### Stored data:
· · ·

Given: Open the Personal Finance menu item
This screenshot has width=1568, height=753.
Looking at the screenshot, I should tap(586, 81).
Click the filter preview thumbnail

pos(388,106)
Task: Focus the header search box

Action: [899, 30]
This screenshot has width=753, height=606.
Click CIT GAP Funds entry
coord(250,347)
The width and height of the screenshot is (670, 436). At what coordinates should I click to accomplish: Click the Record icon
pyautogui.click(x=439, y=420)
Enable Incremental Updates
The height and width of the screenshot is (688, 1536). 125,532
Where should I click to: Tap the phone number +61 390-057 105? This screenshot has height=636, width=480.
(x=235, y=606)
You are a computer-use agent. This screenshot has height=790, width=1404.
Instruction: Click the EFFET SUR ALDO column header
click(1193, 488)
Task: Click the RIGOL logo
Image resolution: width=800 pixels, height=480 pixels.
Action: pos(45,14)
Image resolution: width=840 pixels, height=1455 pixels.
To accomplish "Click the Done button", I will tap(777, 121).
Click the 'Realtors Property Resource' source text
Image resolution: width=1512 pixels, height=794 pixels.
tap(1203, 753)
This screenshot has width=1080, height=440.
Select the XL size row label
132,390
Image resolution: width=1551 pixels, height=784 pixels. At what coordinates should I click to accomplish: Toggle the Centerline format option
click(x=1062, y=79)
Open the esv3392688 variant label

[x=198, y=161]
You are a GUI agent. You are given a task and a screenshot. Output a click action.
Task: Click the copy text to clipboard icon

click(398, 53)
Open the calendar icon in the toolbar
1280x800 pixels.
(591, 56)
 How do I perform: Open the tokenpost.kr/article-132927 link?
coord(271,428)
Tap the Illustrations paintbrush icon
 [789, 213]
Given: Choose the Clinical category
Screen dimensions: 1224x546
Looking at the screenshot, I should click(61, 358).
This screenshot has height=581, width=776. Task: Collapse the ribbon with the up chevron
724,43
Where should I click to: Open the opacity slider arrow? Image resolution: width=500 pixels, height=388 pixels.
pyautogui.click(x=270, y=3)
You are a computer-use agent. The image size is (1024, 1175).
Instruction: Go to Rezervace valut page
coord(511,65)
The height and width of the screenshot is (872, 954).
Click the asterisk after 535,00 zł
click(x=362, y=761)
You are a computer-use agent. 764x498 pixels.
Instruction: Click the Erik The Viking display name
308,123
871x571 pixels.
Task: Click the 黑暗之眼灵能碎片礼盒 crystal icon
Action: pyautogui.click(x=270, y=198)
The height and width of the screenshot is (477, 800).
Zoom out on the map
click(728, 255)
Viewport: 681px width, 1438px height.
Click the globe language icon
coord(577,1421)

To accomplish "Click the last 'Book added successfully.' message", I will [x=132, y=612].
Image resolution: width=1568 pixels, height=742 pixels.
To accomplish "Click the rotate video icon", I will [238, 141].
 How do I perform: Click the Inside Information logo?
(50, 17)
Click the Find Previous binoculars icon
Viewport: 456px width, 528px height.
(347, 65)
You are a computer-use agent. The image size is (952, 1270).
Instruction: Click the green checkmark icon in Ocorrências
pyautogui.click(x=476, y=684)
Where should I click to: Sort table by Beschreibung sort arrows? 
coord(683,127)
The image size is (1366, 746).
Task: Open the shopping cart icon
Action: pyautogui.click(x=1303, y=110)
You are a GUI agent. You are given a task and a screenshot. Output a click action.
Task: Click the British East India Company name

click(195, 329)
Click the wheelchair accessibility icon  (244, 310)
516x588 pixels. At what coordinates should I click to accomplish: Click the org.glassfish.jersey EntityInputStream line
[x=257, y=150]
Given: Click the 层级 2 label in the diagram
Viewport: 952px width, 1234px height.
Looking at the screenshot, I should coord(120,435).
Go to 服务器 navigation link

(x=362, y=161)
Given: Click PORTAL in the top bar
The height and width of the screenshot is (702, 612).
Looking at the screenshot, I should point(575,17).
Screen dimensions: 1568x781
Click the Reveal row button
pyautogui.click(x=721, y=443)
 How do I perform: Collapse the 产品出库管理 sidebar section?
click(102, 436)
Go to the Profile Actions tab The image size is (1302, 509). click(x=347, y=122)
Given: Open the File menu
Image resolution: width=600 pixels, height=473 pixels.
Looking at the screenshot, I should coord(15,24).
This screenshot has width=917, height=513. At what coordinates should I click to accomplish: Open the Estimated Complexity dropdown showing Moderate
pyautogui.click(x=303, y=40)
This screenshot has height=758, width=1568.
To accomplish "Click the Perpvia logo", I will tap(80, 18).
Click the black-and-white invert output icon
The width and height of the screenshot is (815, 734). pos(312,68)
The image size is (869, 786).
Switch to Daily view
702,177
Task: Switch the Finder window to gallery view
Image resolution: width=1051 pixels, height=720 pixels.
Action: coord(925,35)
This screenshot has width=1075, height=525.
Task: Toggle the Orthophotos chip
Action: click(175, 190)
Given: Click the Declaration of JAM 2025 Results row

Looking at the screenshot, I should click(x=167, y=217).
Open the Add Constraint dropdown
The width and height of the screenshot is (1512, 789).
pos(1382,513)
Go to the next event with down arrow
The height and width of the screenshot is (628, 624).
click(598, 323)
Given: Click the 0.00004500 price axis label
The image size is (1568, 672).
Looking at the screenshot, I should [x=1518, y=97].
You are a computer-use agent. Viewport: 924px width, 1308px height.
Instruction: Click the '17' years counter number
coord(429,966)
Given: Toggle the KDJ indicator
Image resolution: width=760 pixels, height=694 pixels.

· · ·

### Task item:
Once you have read the entries, write them all out again exactly.

### Result for this exercise:
Given: Open the Personal Finance menu item
This screenshot has width=1568, height=753.
Looking at the screenshot, I should tap(586, 81).
Click the filter preview thumbnail

pos(388,106)
Task: Focus the header search box

Action: [899, 30]
This screenshot has width=753, height=606.
Click CIT GAP Funds entry
coord(250,347)
The width and height of the screenshot is (670, 436). At what coordinates should I click to accomplish: Click the Record icon
pyautogui.click(x=439, y=420)
Enable Incremental Updates
The height and width of the screenshot is (688, 1536). 125,532
Where should I click to: Tap the phone number +61 390-057 105? This screenshot has height=636, width=480.
(x=235, y=606)
You are a computer-use agent. This screenshot has height=790, width=1404.
Instruction: Click the EFFET SUR ALDO column header
click(1193, 488)
Task: Click the RIGOL logo
Image resolution: width=800 pixels, height=480 pixels.
Action: pos(45,14)
Image resolution: width=840 pixels, height=1455 pixels.
To accomplish "Click the Done button", I will tap(777, 121).
Click the 'Realtors Property Resource' source text
Image resolution: width=1512 pixels, height=794 pixels.
tap(1203, 753)
This screenshot has width=1080, height=440.
Select the XL size row label
132,390
Image resolution: width=1551 pixels, height=784 pixels. At what coordinates should I click to accomplish: Toggle the Centerline format option
click(x=1062, y=79)
Open the esv3392688 variant label

[x=198, y=161]
You are a GUI agent. You are given a task and a screenshot. Output a click action.
Task: Click the copy text to clipboard icon

click(398, 53)
Open the calendar icon in the toolbar
1280x800 pixels.
(591, 56)
 How do I perform: Open the tokenpost.kr/article-132927 link?
coord(271,428)
Tap the Illustrations paintbrush icon
 [789, 213]
Given: Choose the Clinical category
Screen dimensions: 1224x546
Looking at the screenshot, I should click(61, 358).
This screenshot has height=581, width=776. Task: Collapse the ribbon with the up chevron
724,43
Where should I click to: Open the opacity slider arrow? Image resolution: width=500 pixels, height=388 pixels.
pyautogui.click(x=270, y=3)
You are a computer-use agent. The image size is (1024, 1175).
Instruction: Go to Rezervace valut page
coord(511,65)
The height and width of the screenshot is (872, 954).
Click the asterisk after 535,00 zł
click(x=362, y=761)
You are a computer-use agent. 764x498 pixels.
Instruction: Click the Erik The Viking display name
308,123
871x571 pixels.
Task: Click the 黑暗之眼灵能碎片礼盒 crystal icon
Action: pyautogui.click(x=270, y=198)
The height and width of the screenshot is (477, 800).
Zoom out on the map
click(728, 255)
Viewport: 681px width, 1438px height.
Click the globe language icon
coord(577,1421)

To accomplish "Click the last 'Book added successfully.' message", I will [x=132, y=612].
Image resolution: width=1568 pixels, height=742 pixels.
To accomplish "Click the rotate video icon", I will [238, 141].
 How do I perform: Click the Inside Information logo?
(50, 17)
Click the Find Previous binoculars icon
Viewport: 456px width, 528px height.
(347, 65)
You are a computer-use agent. The image size is (952, 1270).
Instruction: Click the green checkmark icon in Ocorrências
pyautogui.click(x=476, y=684)
Where should I click to: Sort table by Beschreibung sort arrows? 
coord(683,127)
The image size is (1366, 746).
Task: Open the shopping cart icon
Action: pyautogui.click(x=1303, y=110)
You are a GUI agent. You are given a task and a screenshot. Output a click action.
Task: Click the British East India Company name

click(195, 329)
Click the wheelchair accessibility icon  (244, 310)
516x588 pixels. At what coordinates should I click to accomplish: Click the org.glassfish.jersey EntityInputStream line
[x=257, y=150]
Given: Click the 层级 2 label in the diagram
Viewport: 952px width, 1234px height.
Looking at the screenshot, I should coord(120,435).
Go to 服务器 navigation link

(x=362, y=161)
Given: Click PORTAL in the top bar
The height and width of the screenshot is (702, 612).
Looking at the screenshot, I should point(575,17).
Screen dimensions: 1568x781
Click the Reveal row button
pyautogui.click(x=721, y=443)
 How do I perform: Collapse the 产品出库管理 sidebar section?
click(102, 436)
Go to the Profile Actions tab The image size is (1302, 509). click(x=347, y=122)
Given: Open the File menu
Image resolution: width=600 pixels, height=473 pixels.
Looking at the screenshot, I should coord(15,24).
This screenshot has width=917, height=513. At what coordinates should I click to accomplish: Open the Estimated Complexity dropdown showing Moderate
pyautogui.click(x=303, y=40)
This screenshot has height=758, width=1568.
To accomplish "Click the Perpvia logo", I will tap(80, 18).
Click the black-and-white invert output icon
The width and height of the screenshot is (815, 734). pos(312,68)
The image size is (869, 786).
Switch to Daily view
702,177
Task: Switch the Finder window to gallery view
Image resolution: width=1051 pixels, height=720 pixels.
Action: coord(925,35)
This screenshot has width=1075, height=525.
Task: Toggle the Orthophotos chip
Action: click(175, 190)
Given: Click the Declaration of JAM 2025 Results row

Looking at the screenshot, I should click(x=167, y=217).
Open the Add Constraint dropdown
The width and height of the screenshot is (1512, 789).
pos(1382,513)
Go to the next event with down arrow
The height and width of the screenshot is (628, 624).
click(598, 323)
Given: Click the 0.00004500 price axis label
The image size is (1568, 672).
Looking at the screenshot, I should [x=1518, y=97].
You are a computer-use agent. Viewport: 924px width, 1308px height.
Instruction: Click the '17' years counter number
coord(429,966)
Given: Toggle the KDJ indicator
Image resolution: width=760 pixels, height=694 pixels.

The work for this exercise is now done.